Stored items:
►
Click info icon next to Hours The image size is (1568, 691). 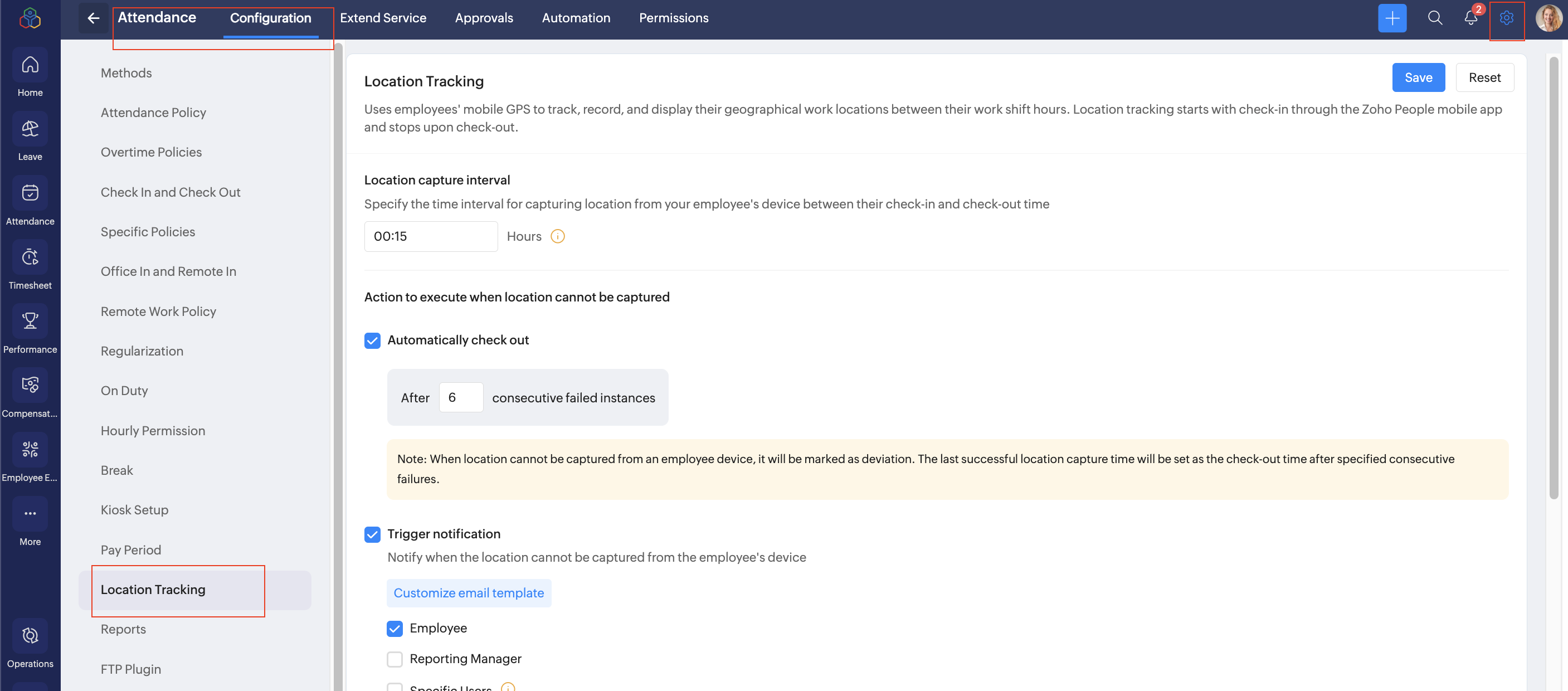click(557, 236)
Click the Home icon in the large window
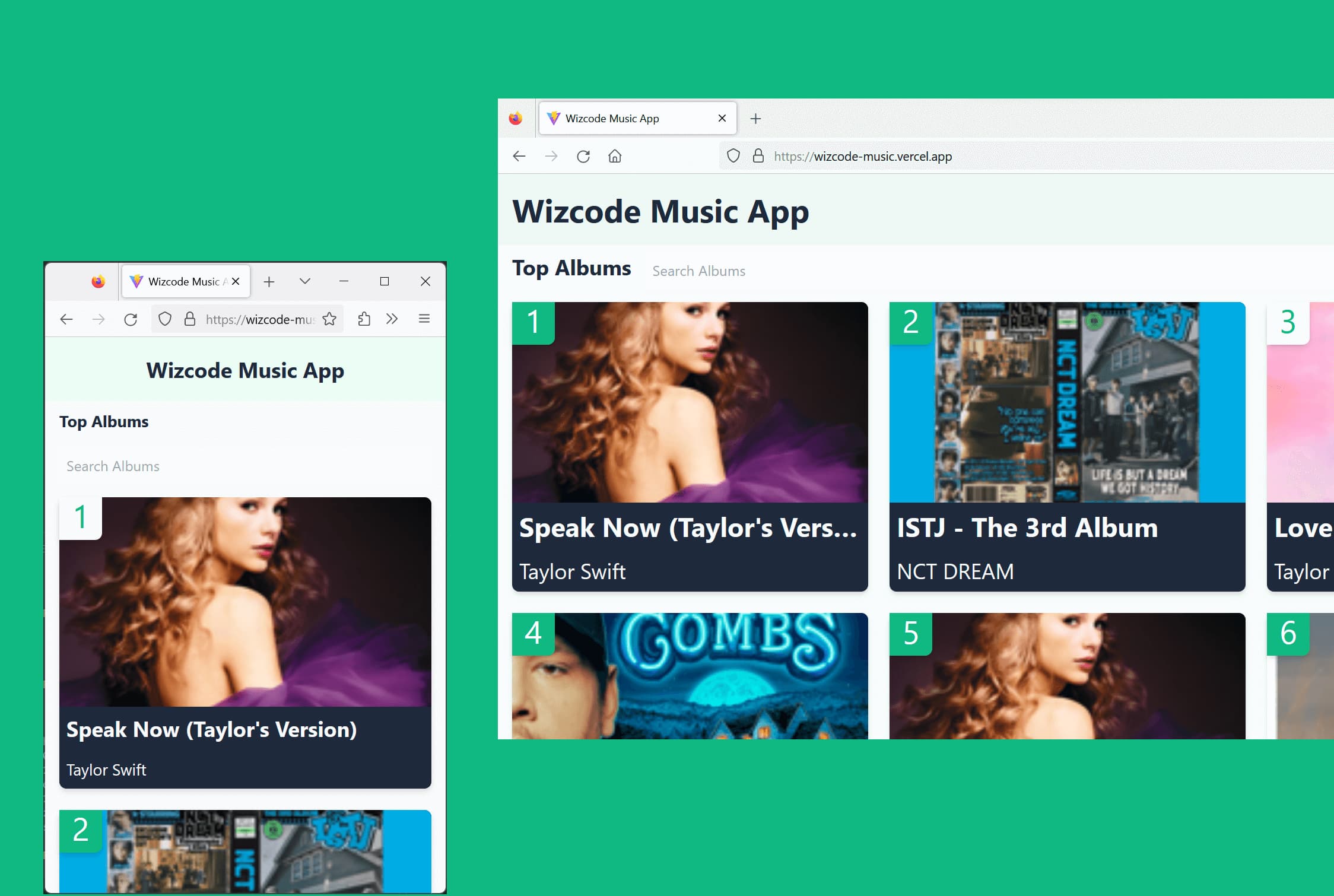This screenshot has width=1334, height=896. [x=615, y=155]
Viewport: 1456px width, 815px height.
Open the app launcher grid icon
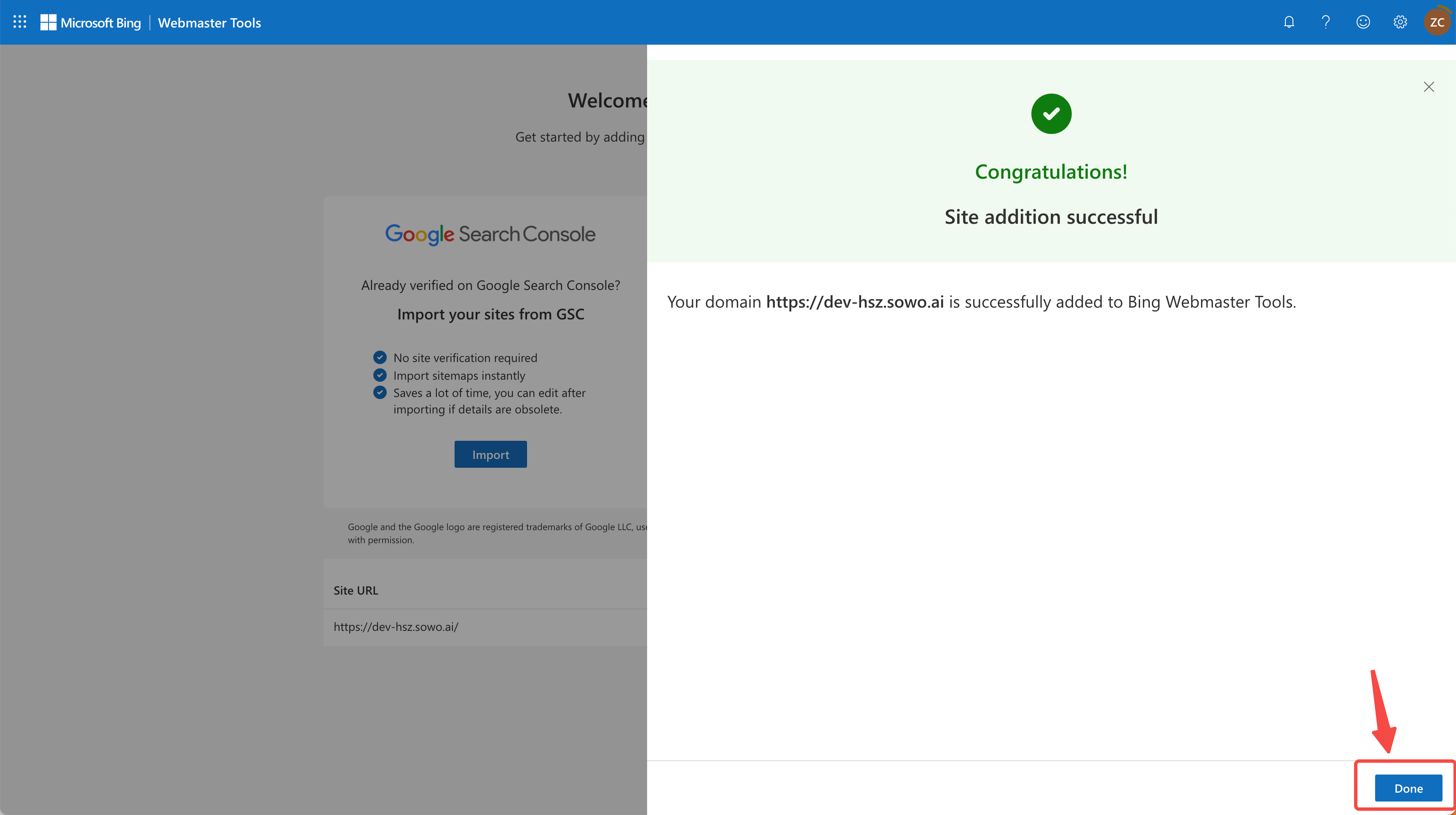[20, 22]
◄
The answer must consist solely of the lines from the line containing "Viewport: 1456px width, 815px height." to the end of the data, reproduced exactly, with every picture left out.

Viewport: 1456px width, 815px height.
Open the app launcher grid icon
[20, 22]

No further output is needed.